Prior to European Colonization, the land that now contains Lake City was the home of the Erie people.
It is four and a half miles from the depot to Fairview Station, five to Fairview Borough, six to Lockport, five to East Springfield, four to North Springfield, ten to Cranesville, eleven to Wellsburg, eleven and a half to Albion and twelve to Franklin.
The place was named after Judge Miles, who influenced the erection of the depot, the ground for which was given by Austin H. Seeley, who laid out the lots.
It grew slowly for some years, but received a new impetus by the completion of the Erie & Pittsburg road, which caused it to be made a general stopping place for the trains.
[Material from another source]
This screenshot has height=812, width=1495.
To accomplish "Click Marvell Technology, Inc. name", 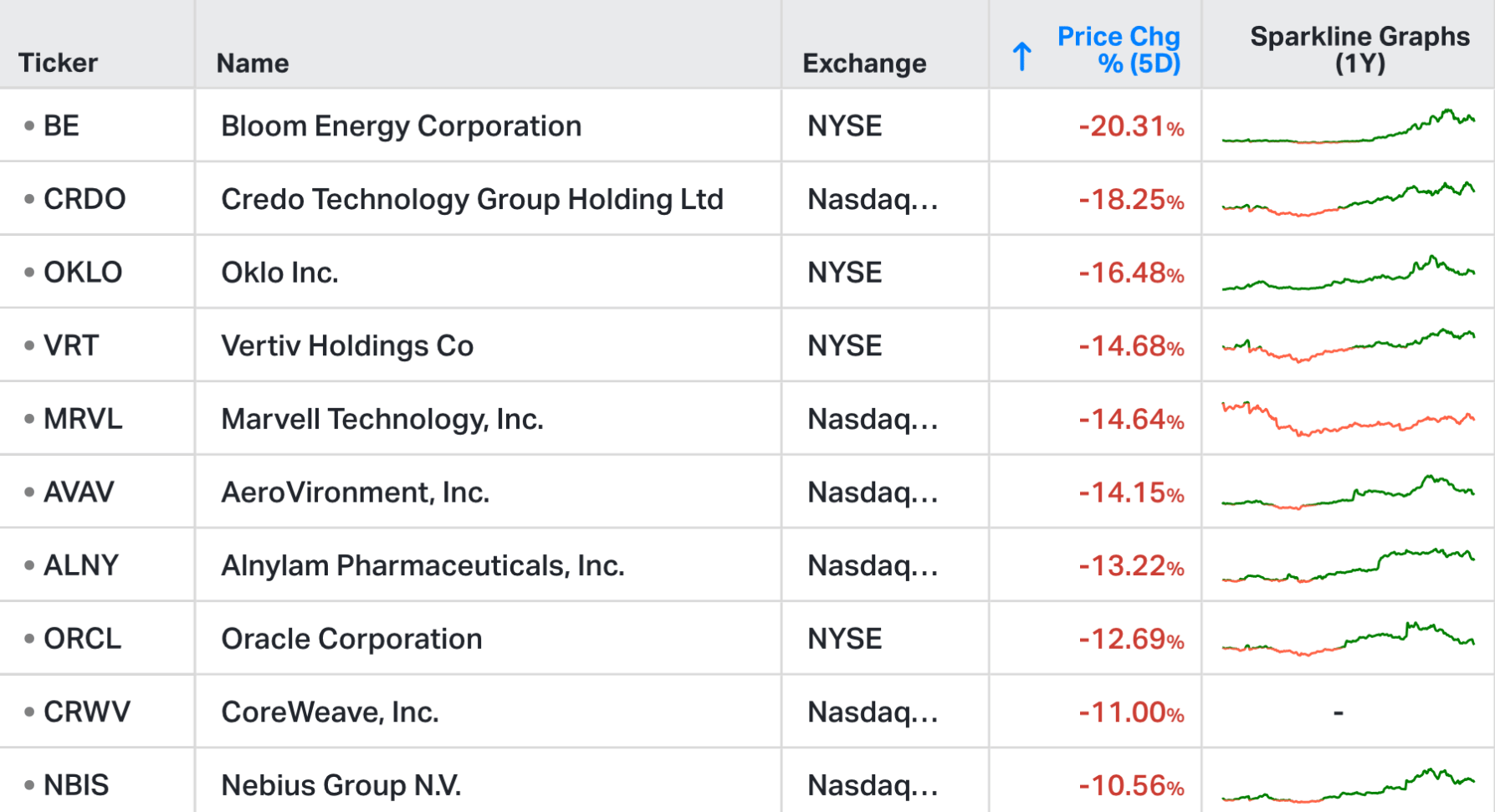I will pyautogui.click(x=382, y=419).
Another start was given to it by the location of A. Denio's fork and agricultural works, which furnish employment to about seventy persons.
These works – now known as the Otsego Fork Mills – were brought to Mile Grove, part in 1874, and the balance in 1876, the citizens subscribing $5,000 to $5,000 to induce their removal.
The handle department burned down in the year of 1873, when the entire business was transferred to Miles Grove, where a part of it was already in operation.
The village contains, besides a good many fine residences, an Episcopal and a Methodist Episcopal Church, a fine schoolhouse, with three teachers, an iron foundry, a hotel – built by A. M. Osborn in the spring of 1865 – five or six stores, an express office, two shoe shops and two blacksmith shops.